La co-somministrazione di itraconazolo, ad esempio, con simvastatina ha determinato un incremento dell’AUC della statina di circa 10 volte. La concentrazione di picco e l’AUC della simvastatina acida totale (acido della simvastatina più forma acida derivata dall’idrolisi del lattone) sono aumentati rispettivamente di 17 e 19 volte; l’emivita è aumentata del 25%. In associazione a itraconazolo la simvastatina potrebbe essere sostituita con la pravastatina (l’interazione farmacocinetica fra pravastatina e itraconazolo non è risultata clinicamente significativa) (Neuvonem et al., 1998).
L’incremento dell’AUC della simvastatina indotto dalla ciclosporina è probabilmente dovuto all’inibizione del CYP3A4 e/o del trasportatore di anioni organici OATP1B1.

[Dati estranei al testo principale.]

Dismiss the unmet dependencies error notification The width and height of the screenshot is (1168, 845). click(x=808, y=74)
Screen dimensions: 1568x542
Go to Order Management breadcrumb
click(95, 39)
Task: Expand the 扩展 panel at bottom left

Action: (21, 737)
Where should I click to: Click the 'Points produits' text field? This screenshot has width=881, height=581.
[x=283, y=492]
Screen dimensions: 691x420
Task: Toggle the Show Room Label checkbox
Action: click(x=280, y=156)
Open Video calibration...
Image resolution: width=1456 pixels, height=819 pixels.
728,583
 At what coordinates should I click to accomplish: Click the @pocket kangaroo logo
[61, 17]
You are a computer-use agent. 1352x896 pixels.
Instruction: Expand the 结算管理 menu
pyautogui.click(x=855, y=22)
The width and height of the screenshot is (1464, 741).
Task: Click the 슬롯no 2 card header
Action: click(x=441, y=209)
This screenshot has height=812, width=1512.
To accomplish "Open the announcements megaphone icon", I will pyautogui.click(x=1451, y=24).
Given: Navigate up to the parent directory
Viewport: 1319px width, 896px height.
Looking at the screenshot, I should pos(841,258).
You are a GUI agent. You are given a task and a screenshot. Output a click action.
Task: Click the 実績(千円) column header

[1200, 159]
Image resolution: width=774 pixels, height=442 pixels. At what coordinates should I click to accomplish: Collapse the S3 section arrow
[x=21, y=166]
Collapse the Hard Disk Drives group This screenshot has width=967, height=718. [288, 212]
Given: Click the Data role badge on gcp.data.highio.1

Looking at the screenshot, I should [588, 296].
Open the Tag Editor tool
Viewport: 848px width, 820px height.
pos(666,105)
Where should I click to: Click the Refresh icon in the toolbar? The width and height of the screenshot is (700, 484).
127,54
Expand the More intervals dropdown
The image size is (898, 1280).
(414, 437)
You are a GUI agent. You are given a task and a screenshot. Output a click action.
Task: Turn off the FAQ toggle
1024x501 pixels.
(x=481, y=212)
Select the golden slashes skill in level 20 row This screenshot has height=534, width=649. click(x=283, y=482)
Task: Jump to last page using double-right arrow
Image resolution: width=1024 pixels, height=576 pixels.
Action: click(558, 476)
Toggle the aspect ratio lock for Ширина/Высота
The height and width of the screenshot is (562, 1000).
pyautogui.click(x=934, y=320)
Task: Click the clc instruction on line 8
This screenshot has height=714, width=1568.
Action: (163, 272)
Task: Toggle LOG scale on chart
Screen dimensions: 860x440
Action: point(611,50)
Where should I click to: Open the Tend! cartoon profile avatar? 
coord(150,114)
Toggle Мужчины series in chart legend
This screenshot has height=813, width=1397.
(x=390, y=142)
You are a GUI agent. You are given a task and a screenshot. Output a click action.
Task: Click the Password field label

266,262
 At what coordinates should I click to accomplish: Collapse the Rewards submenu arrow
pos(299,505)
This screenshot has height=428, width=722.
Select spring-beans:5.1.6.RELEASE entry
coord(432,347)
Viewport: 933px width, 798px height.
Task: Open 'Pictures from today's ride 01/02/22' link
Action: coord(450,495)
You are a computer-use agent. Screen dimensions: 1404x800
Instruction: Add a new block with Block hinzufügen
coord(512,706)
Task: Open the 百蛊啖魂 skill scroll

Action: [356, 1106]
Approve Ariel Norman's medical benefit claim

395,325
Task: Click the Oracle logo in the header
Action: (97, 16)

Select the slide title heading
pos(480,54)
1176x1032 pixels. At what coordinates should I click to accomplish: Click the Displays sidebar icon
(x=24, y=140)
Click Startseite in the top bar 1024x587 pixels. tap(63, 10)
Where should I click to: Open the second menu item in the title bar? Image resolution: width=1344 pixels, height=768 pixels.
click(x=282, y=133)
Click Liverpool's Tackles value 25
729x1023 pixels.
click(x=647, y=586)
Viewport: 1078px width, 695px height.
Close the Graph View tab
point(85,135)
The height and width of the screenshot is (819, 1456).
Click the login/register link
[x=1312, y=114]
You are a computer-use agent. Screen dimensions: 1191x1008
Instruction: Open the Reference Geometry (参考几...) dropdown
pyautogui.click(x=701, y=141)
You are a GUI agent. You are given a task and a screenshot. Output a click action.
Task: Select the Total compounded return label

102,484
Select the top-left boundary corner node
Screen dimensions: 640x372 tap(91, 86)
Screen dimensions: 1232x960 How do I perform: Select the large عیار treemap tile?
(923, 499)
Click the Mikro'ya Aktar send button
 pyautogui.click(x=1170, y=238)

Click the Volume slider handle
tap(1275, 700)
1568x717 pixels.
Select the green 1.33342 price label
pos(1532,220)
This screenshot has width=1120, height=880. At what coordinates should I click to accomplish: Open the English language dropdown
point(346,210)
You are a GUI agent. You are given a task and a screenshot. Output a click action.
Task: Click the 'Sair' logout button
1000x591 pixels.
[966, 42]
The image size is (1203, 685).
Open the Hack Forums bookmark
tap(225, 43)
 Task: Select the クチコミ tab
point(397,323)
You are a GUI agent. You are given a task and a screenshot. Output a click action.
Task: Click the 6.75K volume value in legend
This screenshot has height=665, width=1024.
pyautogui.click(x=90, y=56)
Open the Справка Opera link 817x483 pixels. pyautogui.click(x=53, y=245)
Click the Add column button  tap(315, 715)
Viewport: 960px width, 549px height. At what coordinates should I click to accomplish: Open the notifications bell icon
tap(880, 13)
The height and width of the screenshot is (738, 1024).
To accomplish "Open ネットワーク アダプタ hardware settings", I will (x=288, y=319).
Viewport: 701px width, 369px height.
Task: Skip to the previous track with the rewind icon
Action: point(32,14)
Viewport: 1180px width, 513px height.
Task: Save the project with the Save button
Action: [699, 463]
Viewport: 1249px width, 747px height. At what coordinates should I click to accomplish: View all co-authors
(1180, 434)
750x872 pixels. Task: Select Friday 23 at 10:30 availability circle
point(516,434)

Farmaci potenti induttori del CYP3A4 (barbiturici, carbamazepina, fenitoina, rifampicina): possono ridurre la concentrazione plasmatica della simvastatina per induzione farmacometabolica.

Fibrati (ad eccezione del fenofibrato): possono aumentare il rischio di miopatia e rabdomiolisi. In associazione ai fibrati, la dose di simvastatina non deve superare i 10 mg/die. In associazione a fenofibrato non è stato osservato un aumento del rischio di tossicità muscolare superiore alla somma dei rischi di ciascun farmaco.

Inibitori del trasportatore degli anioni inorganici OATP1B1: i farmaci che inibiscono la proteina di trasporto OATP1B1 possono causare un aumento dell’esposizione sistemica alla simvastatina, con conseguente aumento del rischio di tossicità muscolare (miopatia, rabdomiolisi).

Lomitapide: in associazione a questo farmaco la dose di simvastatina non deve superare i 40 mg/die. La lomitapide è un farmaco indicato per il trattamento della ipercolesterolemia familiare omozigote. Si tratta di un inibitore selettivo della proteina microsomiale di trasporto dei trigliceridi, coinvolta nella formazione e secrezione delle lipoproteine.

Naprossene, codeina in associazione a paracetamolo: poiché questi farmaci condividono con le statine gli effetti a livello epatico di rialzo delle transaminasi, il rischio di un aumento di questi enzimi aumenta.

Niacina (acido nicotinico): la combinazione della simvastatina con la niacina, quest’ultima a dosi capaci di influenzare il profilo lipidico plasmatico (=/> 1 g/die), è stata associata ad un aumento della tossicità muscolare. Questa combinazione non è raccomandata nei pazienti asiatici, perché maggiormente esposti a miopatia e rabdomiolisi.

Propafenone: induce in associazione alle statine incremento degli enzimi epatici.

Propranololo: non è stata osservata interazione farmacocinetica e farmacodinamica quando somministrato in associazione a simvastatina.

Succo di pompelmo: è classificato come un inibitore moderato del CYP3A4. Il succo di pompelmo consumato in moderate quantità inibisce il CYP3A4 intestinale, ma non quello epatico. Consumato in quantità superiori al litro/die può inibire anche il CYP3A4 epatico e diventare un potente inibitore del metabolismo della simvastatina. Poiché la miopatia è dose-dipendente, un incremento della sua concentrazione può aumentare il rischio di tossicità muscolare (Wilkinson, 2005).

Tè verde: in letteratura è riportato una singola segnalazione di interazione fra simvastatina e tè verde (incremento della concentrazione di simvastatina). Dai dati disponibili, il tè verde sembrerebbe un inibitore moderato del CYP3A4 e della glicoproteina P; non sono noti eventuali effetti sui trasportatori OATP (Organic Anion Transporting Polypeptide) (Werba et al., 2008; Jodoin et al., 2002).

Warfarin e derivati anticumarinici: la simvastatina ne può incrementare l’effetto anticoagulante. L’azione della simvastatina permane per circa una settimana dopo la sua sospensione. Nei trial clinici, l’innalzamento dell’indice INR è aumentato di 1,7-1,8 nei volontari sani e di 2,6-3,4 nei pazienti con ipercolesterolemia.